Keith Blanchard – Advertising 2020

Keith Blanchard, Chief Content Officer, Story Worldwide

Color_KeithBlanchardLet’s start with the one thing about advertising that never, ever changes: the sultry allure of the 18- to 24-year-old demographic. These comely young things, busily cementing their lifelong preferences for sneakers and beer and condoms and bug spray, are prized by advertisers above all others, and they shower this “coveted demo” with attention and media dollars. To glimpse the future of advertising, watch who’s about to stumble into the crosshairs.

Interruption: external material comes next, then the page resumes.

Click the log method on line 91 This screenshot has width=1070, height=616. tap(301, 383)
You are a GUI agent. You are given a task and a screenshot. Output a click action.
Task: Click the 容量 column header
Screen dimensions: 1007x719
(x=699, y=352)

So who will be the coveted 18-24 year olds of 2020? Today’s 10-16 year olds, that’s who: the grossly entitled, helicopter-parented, permanently earbudded, pre-diabetic superbrat generation. Those blissfully ignorant walking babies born with fingertip access to all the world’s information, who can’t find Texas on a map. Cyborg-wired superslackers who spend their days texting, illegally downloading One Direction remixes and YouTube-chronicling the nonstop party that is their lives.

Yeah, you’ve seen ‘em around.

Having grown up never doing anything they didn’t want to do, this earbudded hipster-doofus generation is destined to be poor. Remember when we “spent our children’s money” bailing out the bankers? These are those children, and that was their money. And we let higher education prices outpace inflation’s wildest dreams, and we imploded the economy, and set a few other impressive barriers to normal societal entry. OMG soso sorry, LOL.

Yes, they’ll be broke and stupid by 2020, but when this degenerate generation gets hungry enough, they’ll crawl home from Comicon, cajole an aunt to do their resume, slip on a turtleneck to cover the worst of the tattoos, and amble into the job market. Where they will encounter—surprise!!—a greying, but firmly entrenched Generation X, unable to retire until they’ve finished their dismal 900-page novels, and willing to downgrade into even the most menial position to keep the paychecks flowing. Thanks to all this unwelcome competition, in 2020 one will be unable to get a job mopping gas station restrooms without two PhDs and a letter from a senator.

Unemployed and unemployable, the cursed cyberhipster generation will resort to living off prostitution and Kickstarter ponzi schemes. But then, advertising will save them!

See, most advertisers by 2020 will have completed their natural evolution from adjacency (“stand next to the stuff people want!”) to interruption (“stand in the way of the stuff people want!”) to content marketing (“be the stuff people want!”). Most, that is, but not all. Advertising will by and large have become content, but there will be holdouts: a few big advertisers, unwilling or unable to give up the ghost, still trying to bribe their way to scale the old-fashioned way, through massive paid campaigns designed leverage this huge, hungry, impoverished generation.

And so it will be advertising, in the end, that defines the digital “haves” and “have nots.” For those with the means to pay directly for entertainment and ad-blocking technologies, advertising as we knew it will disappear forever: a quaint 20th century footnote. The masses, on the other hand, will have to sell their attention to the highest bidder if they want to enjoy even the most basic discount travel recommendations. The percentage of paid advertising in their content diet will swell to 90%, because as the bribable demo’s buying power shrinks, so will the value of advertising to them. By December of 2020, enterprising college sophomores will have to watch the same Tahoe commercial upwards of seven hundred times a day to earn enough Chevybucks for a single Five Guys cheeseburger.

“Let them eat cookies,” the digerati will sneer. They will mean bits of stored browser data, but nobody will get it.